顔のすぐ横に眼鏡をかけた桐田の顔がある。
ち……近い。
いや、なんでここに桐田が。
「可愛い声出しちゃって。なにかあった?」
また、耳元で声を発する。
い……息が耳に当たってるよっっっ!
顔が赤くなりそうだ。
平常心を保とうと努力はするけど、心臓は勝手にバクバクいってしまってる。
「おま……なんでここに……」
「校内だし、別にいておかしくないだろ?」
そう……言われればそうだけど。
てか、耳元で話すのヤメろ。
吐息の感触とか、夜に思い出しちまうかもしれねぇじゃねぇか。
「で、なにかあったのか?」
「別に」
「何もないわけない。最近ちょっとイライラしてるし。一人でいる事自体珍しいし」
まっすぐな目で顔を覗き込まれる。
オレはつい不機嫌顔になってしまった。けど、頬は熱い。
それにしても桐田、意外にオレのことを見てくれてるんだな……。
って……“見てくれてる”ってなんだ。
別に見て欲しいとか思ってねぇ。
「なんでもねぇって。桐田には関係ない」
「関係ない……か。あ、もしかして、新しいゲームのことで何か悩んでるのか?」
「いや、別にそういうわけじゃ……」
桐田が言っているのは、オレが今声をやらせてもらってる微エロなBLゲームのことだ。
R18ではないけど、あんまりやったことのないようなキャラだったので、ちょっと難しい……と、こいつに漏らしていた。
「俺で良ければ練習つきあうよ?」
「え?今?」
「ははっ。
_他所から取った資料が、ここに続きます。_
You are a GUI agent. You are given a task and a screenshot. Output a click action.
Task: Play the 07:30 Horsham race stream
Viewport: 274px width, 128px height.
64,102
今はシナリオがないだろ?今晩連絡するからセリフ聴かせてよ」
「うー。でもっっ……」
眉根を寄せてちょっと悩む。
そんなオレに桐田はバッと片手で口元を押さえた。
「うっ……かわっ……」
「……?」
いぶかしげな顔で桐田を見上げる。きっと睨みつけるような顔になってるはずだ。
「れ……連絡するから……また、夜にな!」
桐田の声は微妙に震えていた。
……オレの目つきにビビってんのか?
いや、それより……。
「まって……やっぱイヤだ。恥ずかしいし」
まだ下手だし、変なキャラだ。この段階で桐田に聴かせたくなかった。
立ち去ろうとしていた桐田が振り返って顔をしかめた。
そして、オレの耳元にグッと顔を寄せる。
「もう、あんまり学校で可愛い声出すなよ。俺、たまんなくなる。今夜、またサヤちゃんの色っぽい声、いっぱい聴かせてくれよ。な?」
ちゅ……。
っと、聞こえた。
桐田は手を振って去っていく。
オレは囁かれた耳を押さえて呆然としていた。
耳になんか、暖かな感触が……。
ちゅ……。
って……。
えっ?
今、ちゅっ……って?
オレは座り込んだまま、昼休みが終わるまで、そこから動くことができなかった。